The philosopher Judith Butler goes even further, stating that "there is no gender identity behind the gender; this identity is performativity constituted, by the very expressions taken as its results”. For the philosopher, the woman will always be a process, a becoming. Denying both a gender identity and even the idea of a substantial, sexed being. Butler also questions the very place of feminism that builds and reaffirms a reifying category of woman, "even when construction is constructed for emancipatory purposes." In the very sense that feminism failed to unleash the reiteration of the idea of women. For if the whole feminist struggle was fundamentally to denaturalize the differences between the sexes, it does not make sense on the other hand to reinforce this identity.3

Such social scientists are interested not only in revealing gender performances but also in demystifying the idea of women's intellectual inferiority. A global survey conducted in 2012 by US researcher James Flynn in Europe, the United States, Australia, New Zealand and Argentina found that both sexes improved their IQ test performance over the past 100 years, but women improved at a faster rate.4,5 Confirming the hypothesis that it is more of a cultural and behavioral issue-in the case of women's access to education- than a natural characteristic intrinsic to the sexes. This is the theme that goes some way to Beauvoir’s Second Sex, trying to explain why there are not "great" women in the field of science, art, philosophy and literature throughout history.
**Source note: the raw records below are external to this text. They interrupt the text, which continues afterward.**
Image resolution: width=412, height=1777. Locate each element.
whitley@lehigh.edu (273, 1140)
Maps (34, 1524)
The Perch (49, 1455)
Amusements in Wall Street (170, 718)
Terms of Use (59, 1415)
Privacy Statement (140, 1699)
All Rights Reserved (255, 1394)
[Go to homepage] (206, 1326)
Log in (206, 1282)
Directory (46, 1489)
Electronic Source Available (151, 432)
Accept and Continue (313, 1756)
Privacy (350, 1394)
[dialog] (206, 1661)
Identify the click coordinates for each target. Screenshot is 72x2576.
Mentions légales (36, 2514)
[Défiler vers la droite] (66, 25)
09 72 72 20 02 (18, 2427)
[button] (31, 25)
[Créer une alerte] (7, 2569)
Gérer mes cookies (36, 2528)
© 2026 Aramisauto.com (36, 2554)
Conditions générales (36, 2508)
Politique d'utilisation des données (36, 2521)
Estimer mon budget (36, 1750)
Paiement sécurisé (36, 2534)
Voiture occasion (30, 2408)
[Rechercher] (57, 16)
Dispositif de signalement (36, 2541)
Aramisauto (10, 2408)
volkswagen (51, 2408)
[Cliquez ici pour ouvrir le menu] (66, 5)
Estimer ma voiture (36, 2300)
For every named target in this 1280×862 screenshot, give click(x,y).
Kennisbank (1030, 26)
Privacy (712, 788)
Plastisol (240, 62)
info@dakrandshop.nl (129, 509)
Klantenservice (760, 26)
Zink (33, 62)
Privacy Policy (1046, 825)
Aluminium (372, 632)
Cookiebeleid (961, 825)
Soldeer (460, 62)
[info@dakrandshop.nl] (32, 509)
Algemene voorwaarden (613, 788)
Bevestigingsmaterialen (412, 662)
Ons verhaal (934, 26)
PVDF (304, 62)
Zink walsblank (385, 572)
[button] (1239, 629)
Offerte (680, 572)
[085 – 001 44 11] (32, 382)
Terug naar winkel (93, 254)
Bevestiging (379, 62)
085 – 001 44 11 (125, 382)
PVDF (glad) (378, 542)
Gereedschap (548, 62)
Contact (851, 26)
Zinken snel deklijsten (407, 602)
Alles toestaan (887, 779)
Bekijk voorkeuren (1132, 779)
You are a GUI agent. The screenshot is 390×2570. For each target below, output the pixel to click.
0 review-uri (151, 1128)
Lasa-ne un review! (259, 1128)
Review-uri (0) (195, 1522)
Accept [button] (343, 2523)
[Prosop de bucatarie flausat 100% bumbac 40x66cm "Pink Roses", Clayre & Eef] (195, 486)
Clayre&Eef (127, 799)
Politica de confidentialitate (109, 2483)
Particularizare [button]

She asks: The historical fact cannot be considered as defining an eternal truth; it translates only a situation, which manifests itself precisely as historical because it is changing. How could women have never had genius, when all the possibility of performing a masterpiece-or even a work simply-was refused Todorov.6

This change foreseen by Beauvoir Simone7 will be possible "when it is finally possible for every human being to place his pride beyond sexual differentiation, in the difficult glory of his free existence, can the woman-and only then- confuse her problems, her doubts and her hopes with of the humanity". For the author "while she has yet to strive to become a human being, she cannot be a creator”. In this sense, 'post-gender' (or the crisis of gender studies) is equally productive in the debate in question, to the extent as it proves that to delegitimize classifications and social stereotypes it is necessary to enlarge the frame and not return covertly to the same place inside out. More than feeding an endless war without winners, the important thing is to compose a new place of identification outside this binary system in favor of an enlarged frame that unites and pacifies, without homogenizing. Humanity consists of individuals: the individumano.

Acknowledgements

None.

Conflict of interest

The author declares that there are no conflicts of interest.